Provided records:

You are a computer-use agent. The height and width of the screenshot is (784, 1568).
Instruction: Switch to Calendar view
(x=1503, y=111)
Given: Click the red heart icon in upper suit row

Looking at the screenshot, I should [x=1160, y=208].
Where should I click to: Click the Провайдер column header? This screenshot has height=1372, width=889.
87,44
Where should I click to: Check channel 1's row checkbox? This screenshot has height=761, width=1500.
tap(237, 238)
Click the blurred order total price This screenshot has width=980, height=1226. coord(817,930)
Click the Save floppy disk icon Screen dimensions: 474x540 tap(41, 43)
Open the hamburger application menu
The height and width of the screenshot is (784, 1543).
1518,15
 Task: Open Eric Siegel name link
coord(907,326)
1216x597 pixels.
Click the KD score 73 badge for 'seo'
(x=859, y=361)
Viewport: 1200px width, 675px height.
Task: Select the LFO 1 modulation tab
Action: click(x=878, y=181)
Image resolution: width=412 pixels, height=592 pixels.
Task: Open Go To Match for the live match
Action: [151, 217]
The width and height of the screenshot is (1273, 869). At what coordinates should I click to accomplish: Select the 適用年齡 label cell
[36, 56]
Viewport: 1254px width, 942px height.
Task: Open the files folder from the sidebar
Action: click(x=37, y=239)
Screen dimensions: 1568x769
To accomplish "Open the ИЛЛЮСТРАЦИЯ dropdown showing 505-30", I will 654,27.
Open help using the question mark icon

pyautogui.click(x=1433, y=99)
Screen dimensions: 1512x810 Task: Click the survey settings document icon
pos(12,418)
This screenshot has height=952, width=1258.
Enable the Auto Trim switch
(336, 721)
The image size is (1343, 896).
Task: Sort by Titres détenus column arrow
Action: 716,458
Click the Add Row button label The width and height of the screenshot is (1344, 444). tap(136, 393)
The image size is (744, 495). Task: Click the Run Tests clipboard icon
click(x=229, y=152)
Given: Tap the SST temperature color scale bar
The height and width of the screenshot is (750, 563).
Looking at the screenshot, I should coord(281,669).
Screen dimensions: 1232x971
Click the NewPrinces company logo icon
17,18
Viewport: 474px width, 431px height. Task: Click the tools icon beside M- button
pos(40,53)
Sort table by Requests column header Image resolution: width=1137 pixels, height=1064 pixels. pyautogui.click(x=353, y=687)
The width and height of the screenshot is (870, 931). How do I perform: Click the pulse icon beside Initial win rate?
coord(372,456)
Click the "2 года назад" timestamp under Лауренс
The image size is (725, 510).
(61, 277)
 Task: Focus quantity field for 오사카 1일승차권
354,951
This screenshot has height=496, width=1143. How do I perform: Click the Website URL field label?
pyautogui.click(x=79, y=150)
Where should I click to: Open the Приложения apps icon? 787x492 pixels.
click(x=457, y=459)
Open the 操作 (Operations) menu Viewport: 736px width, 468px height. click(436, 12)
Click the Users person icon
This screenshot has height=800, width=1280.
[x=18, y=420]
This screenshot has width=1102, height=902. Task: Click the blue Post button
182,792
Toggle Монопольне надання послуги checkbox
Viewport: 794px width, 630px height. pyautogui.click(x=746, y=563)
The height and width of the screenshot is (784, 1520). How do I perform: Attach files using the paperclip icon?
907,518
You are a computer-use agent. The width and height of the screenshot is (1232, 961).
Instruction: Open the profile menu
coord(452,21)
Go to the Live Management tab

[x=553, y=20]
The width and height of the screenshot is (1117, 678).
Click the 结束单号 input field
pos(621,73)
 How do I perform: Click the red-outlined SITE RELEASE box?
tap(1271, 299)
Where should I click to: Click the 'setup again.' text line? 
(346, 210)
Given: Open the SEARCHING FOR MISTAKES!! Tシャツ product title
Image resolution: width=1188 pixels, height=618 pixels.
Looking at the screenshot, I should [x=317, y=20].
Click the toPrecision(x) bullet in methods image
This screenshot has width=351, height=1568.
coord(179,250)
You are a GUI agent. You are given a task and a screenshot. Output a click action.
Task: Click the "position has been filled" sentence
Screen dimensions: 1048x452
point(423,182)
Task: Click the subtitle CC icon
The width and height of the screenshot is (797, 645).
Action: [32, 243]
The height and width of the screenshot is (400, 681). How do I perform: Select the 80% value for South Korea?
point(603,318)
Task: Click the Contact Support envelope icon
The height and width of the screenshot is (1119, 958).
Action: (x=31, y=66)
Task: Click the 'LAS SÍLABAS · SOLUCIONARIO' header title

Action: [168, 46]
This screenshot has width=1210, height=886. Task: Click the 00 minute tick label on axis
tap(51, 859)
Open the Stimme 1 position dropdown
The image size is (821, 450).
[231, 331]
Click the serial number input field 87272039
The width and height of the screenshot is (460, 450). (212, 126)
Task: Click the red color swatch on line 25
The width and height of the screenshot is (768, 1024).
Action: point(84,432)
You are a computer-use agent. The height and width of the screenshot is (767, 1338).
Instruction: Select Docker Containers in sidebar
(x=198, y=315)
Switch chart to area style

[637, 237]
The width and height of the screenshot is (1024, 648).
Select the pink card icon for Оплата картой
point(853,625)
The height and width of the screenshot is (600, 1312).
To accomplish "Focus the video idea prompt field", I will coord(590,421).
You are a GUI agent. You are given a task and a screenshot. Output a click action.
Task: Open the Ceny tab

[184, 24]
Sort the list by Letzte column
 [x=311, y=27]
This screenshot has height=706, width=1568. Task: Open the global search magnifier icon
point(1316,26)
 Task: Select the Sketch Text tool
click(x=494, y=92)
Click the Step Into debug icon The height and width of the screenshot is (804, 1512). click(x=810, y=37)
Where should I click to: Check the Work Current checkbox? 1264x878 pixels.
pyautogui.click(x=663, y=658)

Problem to solve:
Copy the lines above exactly, from the line containing "Switch chart to area style" through the last line.

Full response:
Switch chart to area style

[637, 237]
The width and height of the screenshot is (1024, 648).
Select the pink card icon for Оплата картой
point(853,625)
The height and width of the screenshot is (600, 1312).
To accomplish "Focus the video idea prompt field", I will coord(590,421).
You are a GUI agent. You are given a task and a screenshot. Output a click action.
Task: Open the Ceny tab

[184, 24]
Sort the list by Letzte column
 [x=311, y=27]
This screenshot has height=706, width=1568. Task: Open the global search magnifier icon
point(1316,26)
 Task: Select the Sketch Text tool
click(x=494, y=92)
Click the Step Into debug icon The height and width of the screenshot is (804, 1512). click(x=810, y=37)
Where should I click to: Check the Work Current checkbox? 1264x878 pixels.
pyautogui.click(x=663, y=658)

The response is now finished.